We found that an increased number of affected organs was associated with elevated serum NSE levels, suggesting that NSE reflects the extent of active granulomatous lesions, as do ACE and sIL-2R, in patients with sarcoidosis. Previous studies have shown that serum levels of ACE and sIL-2R have a tendency to increase in patients with active sarcoidosis and are associated with the number of involved organs [20, 28–31]. Furthermore, the present study demonstrated that elevated serum levels of NSE, but not ACE or sIL-2R, were significantly correlated with OCS use in sarcoidosis patients, which is consistent with previous findings that elevated levels of NSE have been related to increased systemic inflammation [17, 18]. Our study also showed that serum NSE levels significantly decreased after spontaneous remission of sarcoidosis and that serum NSE levels fluctuated along with serum ACE and sIL-2R levels during the clinical course in some patients. Similarly, a previous study found that serum sIL-2R levels were significantly lower in spontaneous remission patients than in nonremission patients [20]. Although further investigation with a larger number of patients is needed, the present results indicate that NSE has a predictive role in the use of OCS and the clinical outcome of sarcoidosis.

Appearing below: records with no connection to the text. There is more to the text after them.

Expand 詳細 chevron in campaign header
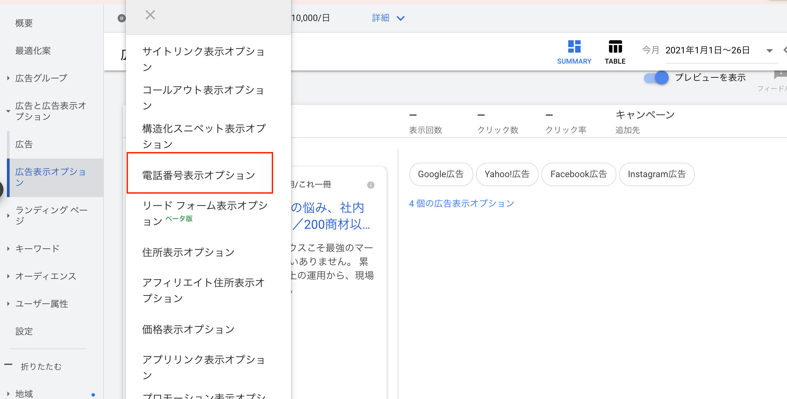The image size is (787, 399). coord(400,18)
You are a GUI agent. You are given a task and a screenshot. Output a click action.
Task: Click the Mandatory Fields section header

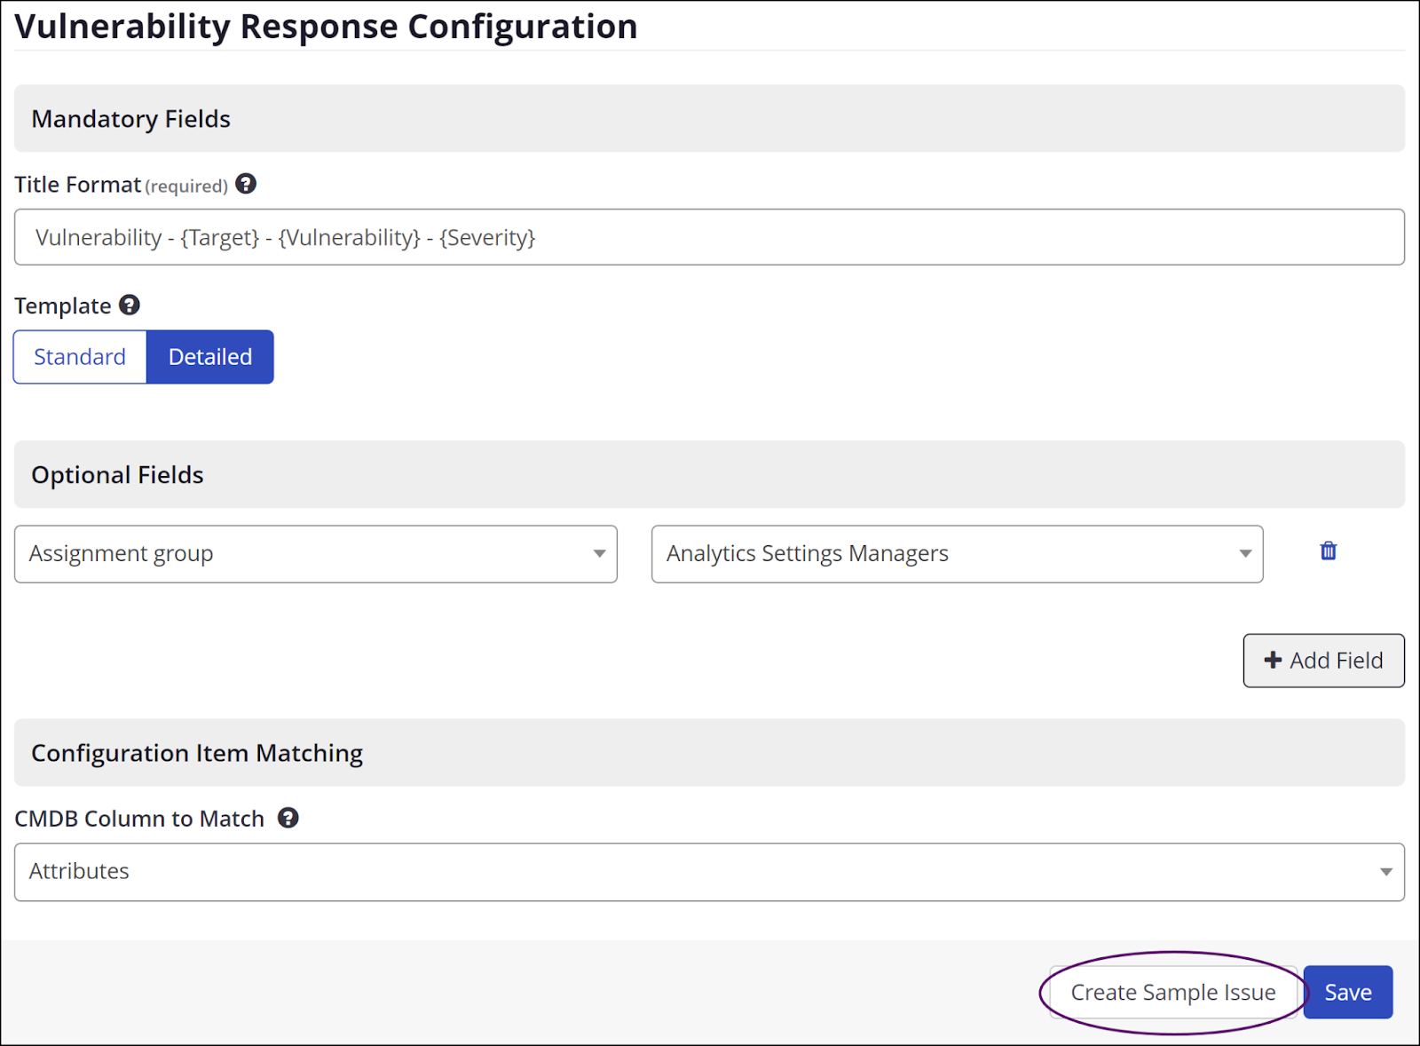coord(130,118)

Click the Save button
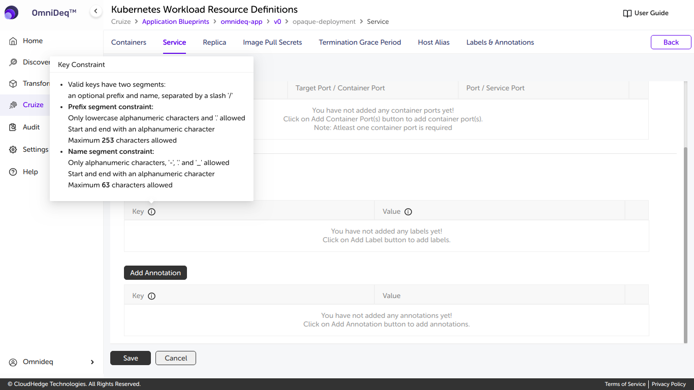point(131,358)
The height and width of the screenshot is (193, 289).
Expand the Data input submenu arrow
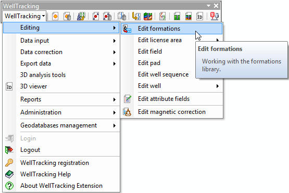click(115, 41)
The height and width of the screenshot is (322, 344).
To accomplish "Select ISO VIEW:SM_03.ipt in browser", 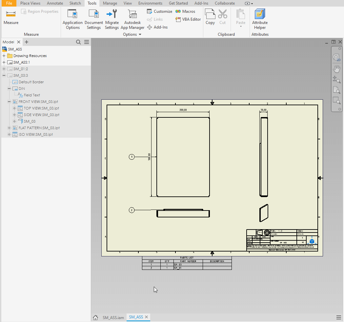I will (35, 134).
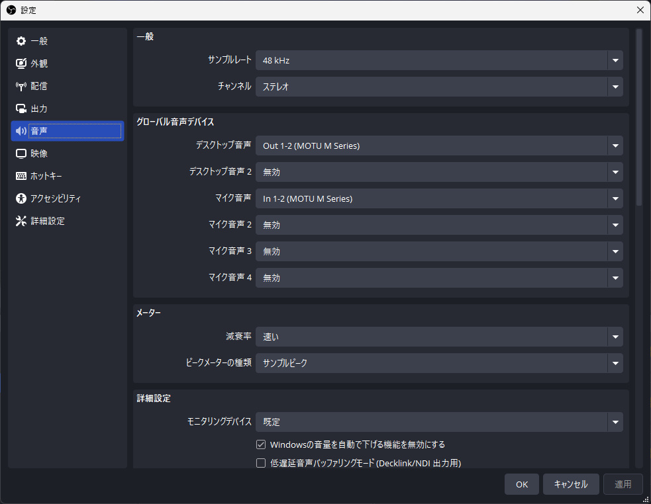Viewport: 651px width, 504px height.
Task: Expand the チャンネル ステレオ dropdown
Action: [x=438, y=87]
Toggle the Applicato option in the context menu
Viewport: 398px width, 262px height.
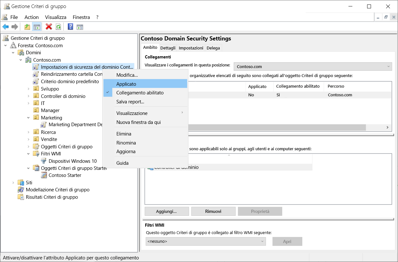point(126,83)
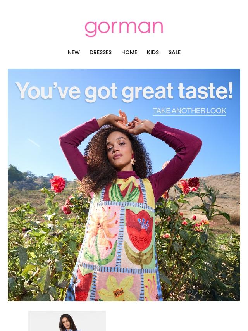Click the red dahlia flower left of model

(57, 184)
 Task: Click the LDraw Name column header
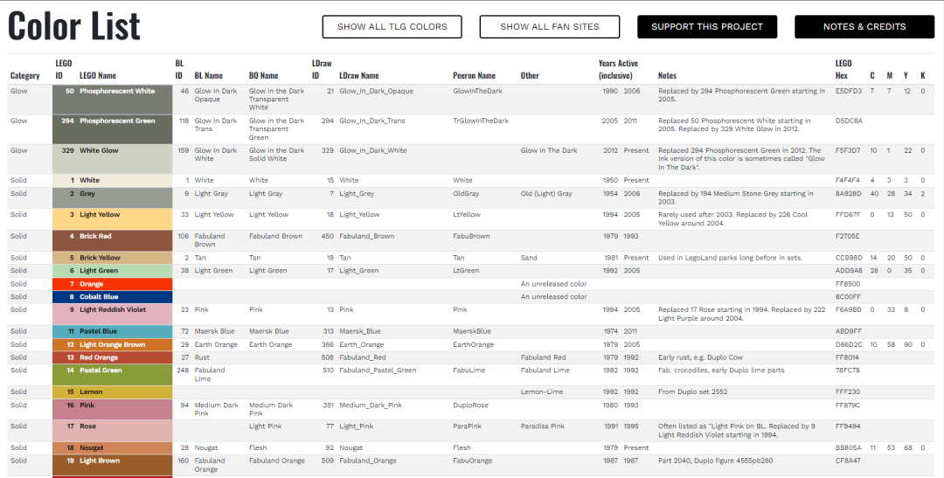click(x=359, y=76)
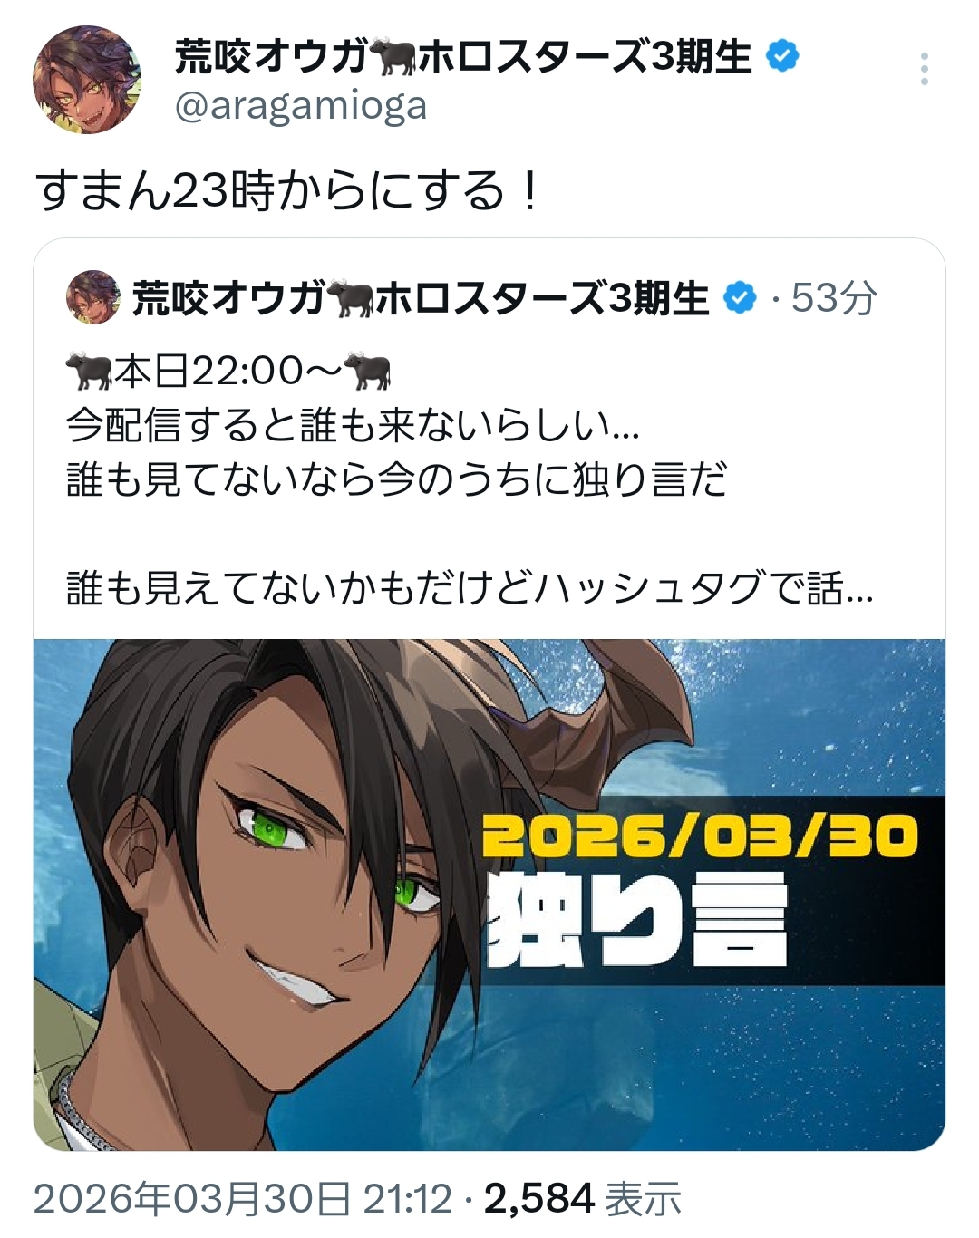Open the quoted tweet's 53分 timestamp
Screen dimensions: 979x1238
(x=834, y=298)
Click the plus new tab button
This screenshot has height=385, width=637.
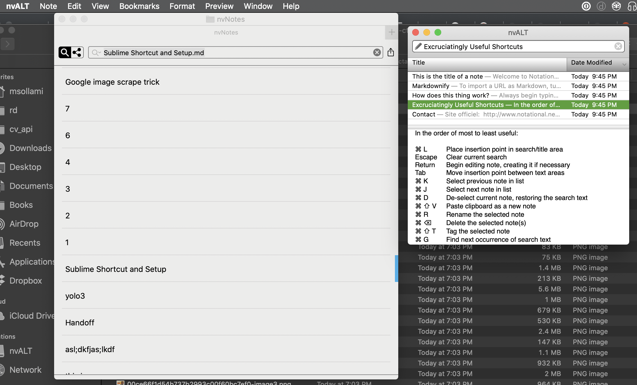pos(391,32)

In summary, the current study demonstrated that serum NSE concentrations were elevated in patients with sarcoidosis. The inclusion of NSE in combination with ACE and sIL-2R improved the sensitivity and negative predictive value for the diagnosis of sarcoidosis compared with each marker alone. The increased NSE levels were associated with the extent of organ involvement and OCS use and changed in accordance with the patients' disease status, indicating that NSE may be useful for predicting the use of OCS and monitoring sarcoidosis status. In clinical practice, serum NSE concentrations should be examined when SCLCs are suspected based on the radiological findings of bilateral and multiple mediastinal lymphadenopathies and pulmonary nodules. Our findings provide novel insight that NSE serves not only as a tumor marker but also as a diagnostic marker for sarcoidosis. Since the present findings were obtained from a cohort at a single institution, further investigation in another cohort will verify the role of NSE in the diagnosis of sarcoidosis.